Unlike liberalism, which posits that the end of the state is the preservation of individual rights, republicanism posits a moral purpose or end for the state. As such, following Aristotle, republicanism places surpassing value on establishing the conditions for the cultivation of personal or civic virtue conducive to human flourishing. In this regard, republicans value laws directed to the improvement of men’s morals, at making men good. Consequently, as per the Swiss/French political thinker Jean-Jacques Rousseau, republican states will often hew to a “civil religion.” 4Many republicans understood theistic religions as instrumentally valuable in advancing the social and political order sustained by virtuous citizens in a free state – but only to the extent that they were consistent with, or lent support to, the society’s civic religion, which they privileged.

Despite their many differences, there are some commonalities among liberal and republican political outlooks. These include a commitment to limited government and the rule of law (albeit each according to its own distinctive concerns, aspirations, and idioms). Because it begins with mostly self-interested individuals, liberalism valorizes the establishment of institutional mechanisms of countervailing powers to enforce limitations on government power, to steer the exercise of the powers of government, to the extent possible, toward the best approximation of the public good. (Liberals vary in the degree to which they are sanguine about the possibility of doing so.) In its own more hopeful visions for the realization of the common good, republicanism, by contrast, places a higher value, and greater hopes, on inculcation through education and other formative practices (like patriotic exercises and military service), and on the strict adherence by a virtuous citizenry to rules and legal and institutional forms.

While it has its uses, the stark opposition often posited between the conceptual universes of liberal and republican thought – sometimes by contemporary scholars who joined one team or the other in the “Liberal–Republican” Debate – can distort the way that these different currents of thought have actually informed the American experience. Ancient, Renaissance, and modern republicanism, for one thing, were not identical. While their core preoccupations and commitments mark them as a continuation of the same family of ideas, modern republicans were more inclined to regard participation in the public sphere as an instrumental means to the achievement of private ends, as opposed to an independent means to human flourishing to be valued for its own sake. In this regard, while they valued direct civic engagement in public life more than liberals, their expectations and standards for that participation were much less strenuous than those of ancient Greece or Rome. They were certainly more amenable to commerce, and, although they lauded it when it appeared – in the courage and sacrifices of George Washington, for example, as a citizen and soldier – they lowered their expectation of the manifestation of heroic virtues by ordinary citizens in mundane times. Modern republicans certainly placed a much greater emphasis on individual liberty than did classical republicans. For these reasons, many of those moderns whose writings are considered core texts of American political thought, like Montesquieu, Thomas Jefferson, and Alexis de Tocqueville, are classed by some, sometimes, as republicans and by others, at other times, as liberals. The truth is that they drew from the well of both political thought traditions, which, moreover, cross-pollinated, and were far from static. The same was true for less well-known thinkers, and, indeed, of ordinary Americans as they have thought about and participated in public life over the course of American history.
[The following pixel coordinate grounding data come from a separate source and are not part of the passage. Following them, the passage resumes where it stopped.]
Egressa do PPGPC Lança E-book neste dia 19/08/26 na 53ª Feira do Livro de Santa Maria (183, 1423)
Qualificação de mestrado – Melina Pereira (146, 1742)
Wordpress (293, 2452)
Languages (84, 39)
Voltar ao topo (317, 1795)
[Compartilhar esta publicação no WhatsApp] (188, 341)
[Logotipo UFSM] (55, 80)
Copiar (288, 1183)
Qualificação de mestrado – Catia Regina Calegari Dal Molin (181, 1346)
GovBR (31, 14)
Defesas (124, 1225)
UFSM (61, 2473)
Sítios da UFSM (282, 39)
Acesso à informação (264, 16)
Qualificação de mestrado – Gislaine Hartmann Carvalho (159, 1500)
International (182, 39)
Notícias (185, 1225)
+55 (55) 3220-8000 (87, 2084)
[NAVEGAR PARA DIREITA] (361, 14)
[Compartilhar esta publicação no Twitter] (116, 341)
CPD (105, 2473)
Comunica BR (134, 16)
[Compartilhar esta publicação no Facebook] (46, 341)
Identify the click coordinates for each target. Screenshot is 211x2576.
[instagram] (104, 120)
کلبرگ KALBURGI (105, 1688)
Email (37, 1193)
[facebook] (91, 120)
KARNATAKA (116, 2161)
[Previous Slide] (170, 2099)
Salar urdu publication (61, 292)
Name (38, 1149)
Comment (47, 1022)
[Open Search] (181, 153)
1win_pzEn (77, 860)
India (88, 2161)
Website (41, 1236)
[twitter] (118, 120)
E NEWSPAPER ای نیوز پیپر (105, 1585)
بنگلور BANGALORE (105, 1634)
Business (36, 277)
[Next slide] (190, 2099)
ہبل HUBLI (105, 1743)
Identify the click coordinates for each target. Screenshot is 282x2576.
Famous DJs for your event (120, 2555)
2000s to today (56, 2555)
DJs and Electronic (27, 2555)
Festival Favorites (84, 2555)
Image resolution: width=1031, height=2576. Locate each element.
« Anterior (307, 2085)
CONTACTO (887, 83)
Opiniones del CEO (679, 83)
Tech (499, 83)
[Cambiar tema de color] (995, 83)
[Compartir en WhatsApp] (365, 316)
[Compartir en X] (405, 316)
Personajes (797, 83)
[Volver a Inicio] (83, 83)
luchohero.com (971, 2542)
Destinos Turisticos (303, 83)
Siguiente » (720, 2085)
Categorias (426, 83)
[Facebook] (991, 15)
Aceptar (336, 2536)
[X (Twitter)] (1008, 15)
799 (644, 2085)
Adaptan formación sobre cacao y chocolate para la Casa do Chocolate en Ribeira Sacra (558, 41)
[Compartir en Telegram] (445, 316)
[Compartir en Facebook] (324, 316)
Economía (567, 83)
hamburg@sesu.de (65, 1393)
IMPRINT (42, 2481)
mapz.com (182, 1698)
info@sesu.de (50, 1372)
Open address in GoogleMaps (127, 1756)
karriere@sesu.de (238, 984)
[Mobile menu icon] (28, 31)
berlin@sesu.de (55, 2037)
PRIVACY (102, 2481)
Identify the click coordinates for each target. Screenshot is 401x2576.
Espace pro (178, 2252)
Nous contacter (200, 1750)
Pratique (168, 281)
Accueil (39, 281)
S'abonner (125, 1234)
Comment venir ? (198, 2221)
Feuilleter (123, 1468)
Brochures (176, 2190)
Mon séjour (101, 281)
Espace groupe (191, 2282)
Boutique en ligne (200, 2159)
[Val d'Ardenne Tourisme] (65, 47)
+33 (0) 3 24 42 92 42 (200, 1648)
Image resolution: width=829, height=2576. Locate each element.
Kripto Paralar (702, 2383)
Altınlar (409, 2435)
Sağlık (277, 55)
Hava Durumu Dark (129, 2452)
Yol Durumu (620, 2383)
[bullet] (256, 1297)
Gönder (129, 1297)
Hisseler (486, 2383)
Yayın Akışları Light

Republican Foundations, Themes, and Political Preoccupations

1 Devotion to the common good

2 Pursuit of moral and civic virtue

3 Idea of a morally aspiring free state

4 Patriotism and sacrifice for the community

5 Valorization of public duties over private rights

6 Civic commitments/civic religion given priority over theistic private faith

7 Concern with decline, decay, or defeat through internal corruption or foreign subversion

8 Call for renewal through return to founding principles

Complications and Refinements: Other Liberalisms, Other Republicanisms, and Other Thought Traditions

It is hard to deny the remarkable ability of the Lockean liberal and republican frameworks to illuminate longstanding patterns in the way that Americans from the country’s inception have tended to think about, and practice, politics. In addition to arguing about the respective influence of one framework versus the other, generally, among different groups and actors, and across time, some scholars who broadly subscribe to the Hartz thesis positing Lockean liberal hegemony have suggested that it might be either more accurate or more helpful to look at American political thought through the prism of other American liberalisms that, in a positive sense, have served as foundations for American political thought, and/or, normatively, should serve as the basis for that thought.

In A Theory of Justice (1971), the Harvard analytic philosopher John Rawls (1921–2002), for instance, following liberal philosophers before him, including John Locke, but also David Hume, Immanuel Kant, and John Stuart Mill, explicated a new social contract considered and agreed upon, as he imagined it, by individuals in an “original position” under a “veil of ignorance” about how well they would fare in the new society, economically and in social status. The liberal Rawls posited that these hypothetically contracting individuals would place surpassing value on liberty and equality, via limited constitutional government by consent committed to the appropriate guarantees for individual rights. Rawls argued, broadly speaking, moreover, that in addition to securing these foundational guarantees, individuals operating behind a veil of ignorance would insist that the new political order be just, with what is just defined as what is fair (“justice as fairness”). This, Rawls argued, entailed not simply a commitment to maximizing individual liberty (so long as that liberty did not infringe upon the equal liberty of others – Mill’s “harm principle”). It further entailed a certain level of distributive justice – a floor, guaranteed by the liberal state, that set limits to the level of economic and social status inequality. Rawls enlisted the “minimax” principle (minimizing the maximum possible loss) in specifying how his theory of justice would ensure the realization of basic individual freedoms and equal opportunity of access to offices and positions. In this way, his liberalism sought to model a just political order that offered the fullest possible commitment to liberty and equality (equal rights to basic liberties), under conditions of universal access to power consistent with the full civic membership of free and equal citizens. This liberalism, unlike Locke’s, provided a clear justification for the modern redistributive (liberal) social welfare state.